Difference in Capture and Post speed

SharePlex reads and processes records from the redo logs faster than it can post those operations to the target database with standard SQL statements.

For more information, see Tune the Post process.

Full archive log directory

If Post appears stalled and will not shut down normally, but the only error in the Event Log is sp_opst_mt - operation taking too long, it could be that the archived log directory on the target system is full. If so, then Oracle cannot create new logs, and it suspends processing.
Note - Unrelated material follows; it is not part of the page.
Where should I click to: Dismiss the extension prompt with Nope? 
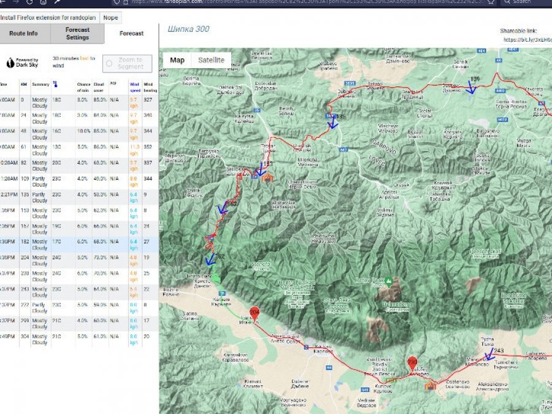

Post stalls because it is waiting for Oracle.

Move some of the old archive logs to another device, or delete them to make room for new ones.

Commit reduction issues

If commit reduction is not working, it may be because records are not being dispatched quickly enough for there to be a valid message available after the commit. If a valid message is found after the commit message, then Post can skip the commit. Otherwise it issues the commit.

One way to find out if this is the issue is to stop the Post process completely, run a large amount of small transactions through replication, then start the Post process. If you do not see any commit reduction, then this would rule out this issue as the cause.

Post stopped

If Post stops, issue the status command in sp_ctrl to find out why.

• An idle status means there is no data in the post queue to post.

• A stopped by user status means that a SharePlex user stopped the Post process. To find out which user is responsible, view the user issued commands in the Event Log.

• A stopped due to error status means a replication or database error caused Post to stop.

The following are some potential causes for Post to stop unexpectedly.

Problem Description Solution
Correctable database errors

Post stops for database errors that can be corrected, so that you can fix the problem without risk of the data going out of synchronization. The errors and the faulty SQL statement are logged to the databaseID_errlog.sql file in the log sub-directory of the variable-data directory on the target system.

Use the information in the log file to correct the problem, then start Post again. Posting resumes from the point where it stopped.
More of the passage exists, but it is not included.